The Best (and Worst) Pun-Based Dad Jokes 👋

Dive into a world of wordplay with our collection of pun-based dad jokes! These jokes are filled with clever puns that will have you laughing and groaning all at once. Whether you’re a fan of cheesy wordplay or just love a good pun, our pun-based dad jokes are perfect for anyone who enjoys the art of wordcraft. Explore the funniest puns and enjoy the witty charm of dad humor!
Thinking of having my ashes stored in a glass urn. Remains to be seen.
I went to the zoo and saw a baguette in a cage. The zookeeper said it was bread in captivity.
Why didn't George Washington want his portrait on US currency? Because he didn't want to be drawn and "quartered."
What do you call a kangaroo whos in love with a sheep?

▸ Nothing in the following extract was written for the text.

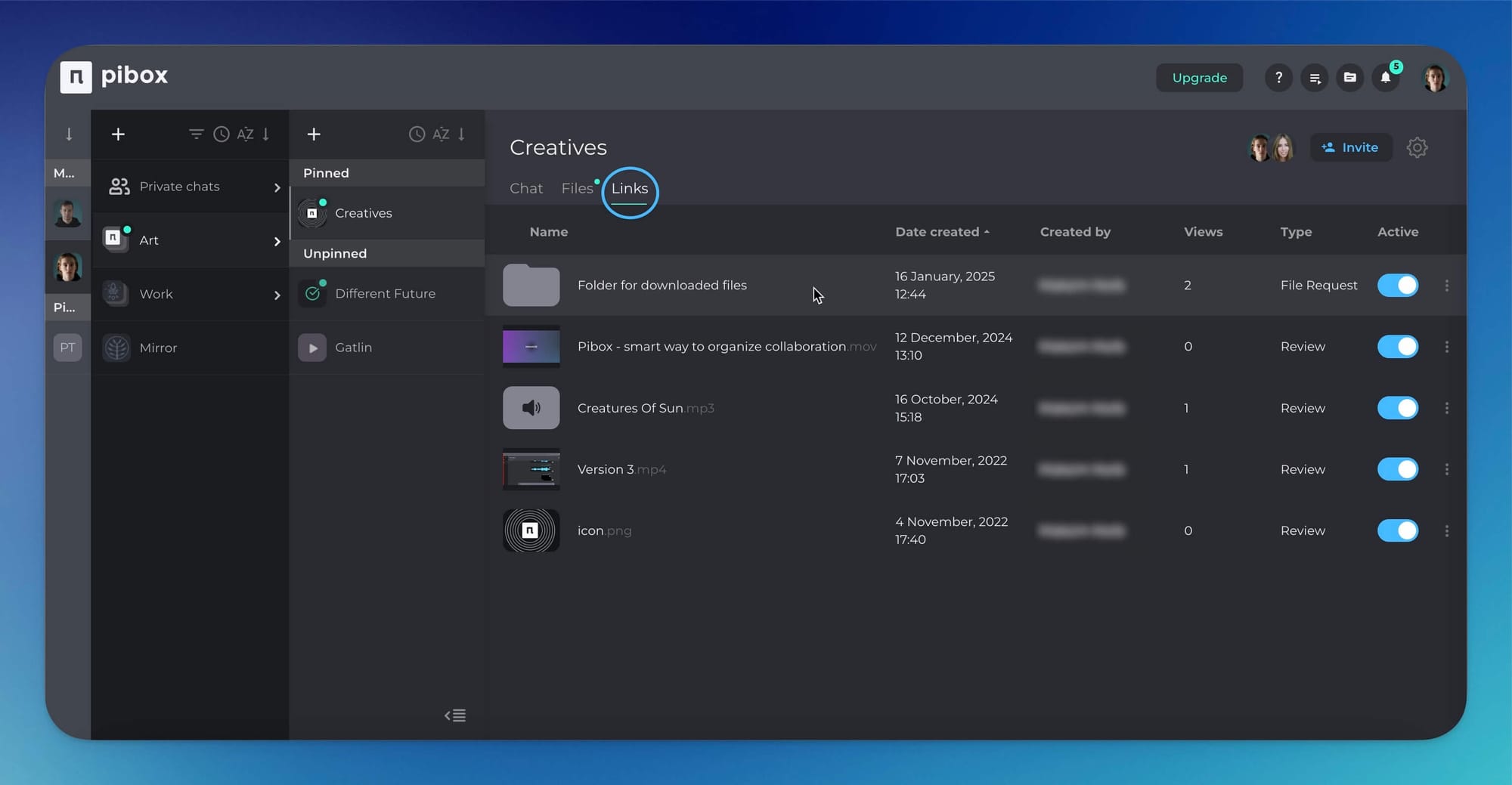Screen dimensions: 1512x785
Task: Open the shared files folder icon
Action: point(1350,78)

A wolly jumper
What kind of environment do hobbits live in? A hobbitat
Erik the Red wanted people to come and live in his new found ice covered land so he named it Greenland.

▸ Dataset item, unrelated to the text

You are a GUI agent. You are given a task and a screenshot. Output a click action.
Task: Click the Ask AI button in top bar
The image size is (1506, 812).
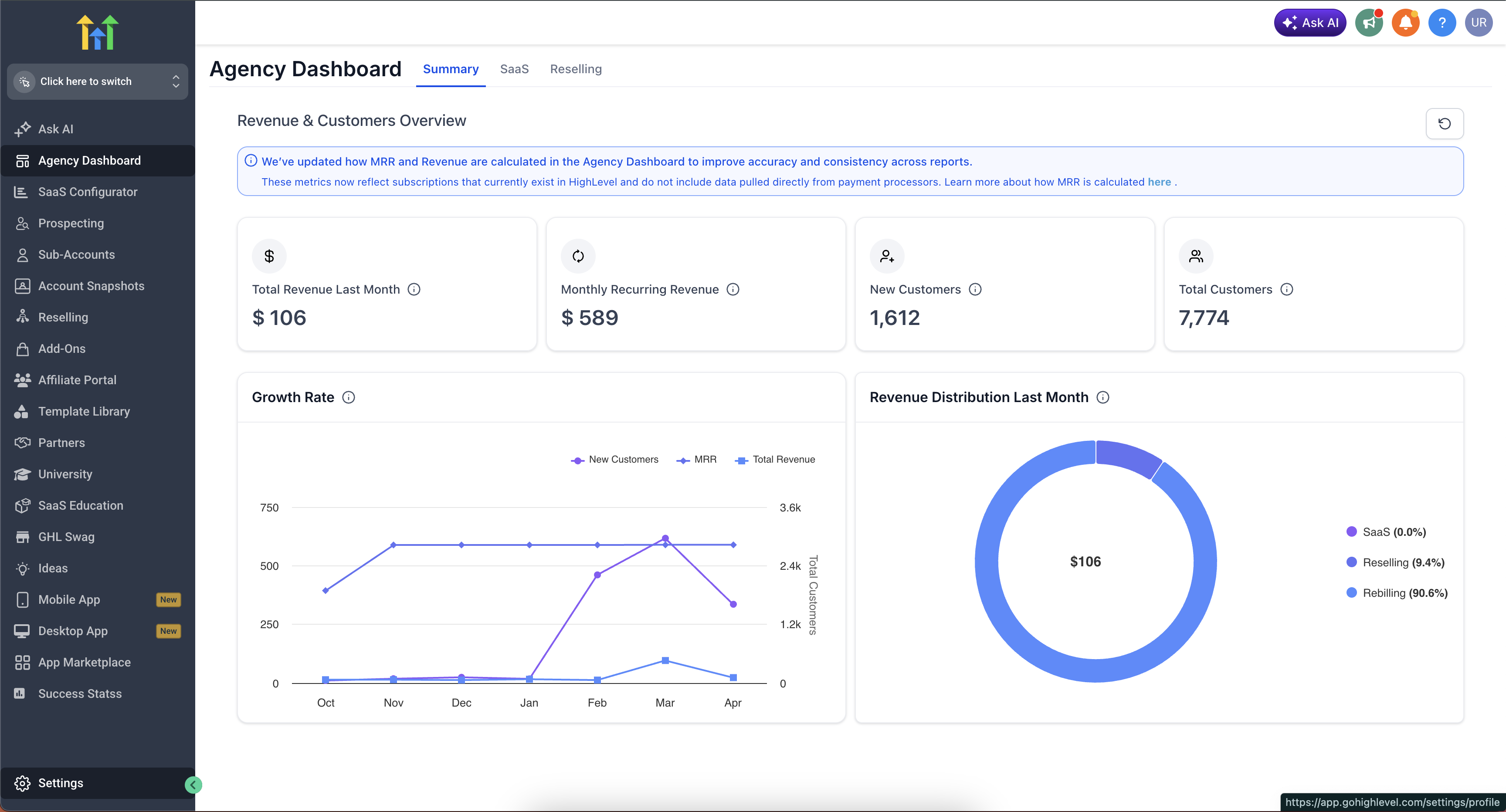(x=1309, y=23)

What’s a tired dragon’s favorite steak? Flaming yawn
A health insurance company is offering a cheaper deal to anyone who ticks a box that says they promise not to eat shellfish. They call it their No Clams Bonus.
What does garlic do when it gets hot? It takes its cloves off.
What would bears be without the letter B? Ears.
I'm friends with almost all the letters of the alphabet. I just don't know Y.
What is the opposite of ladies fingers? Mentos
My friend claims he glued himself to his autobiography. I don't believe him, but that's his story and he's sticking to it.
How you fix a broken pumpkin? With a pumpkin patch.
An apple a day keeps the doctor away. At least it does if you throw it hard enough.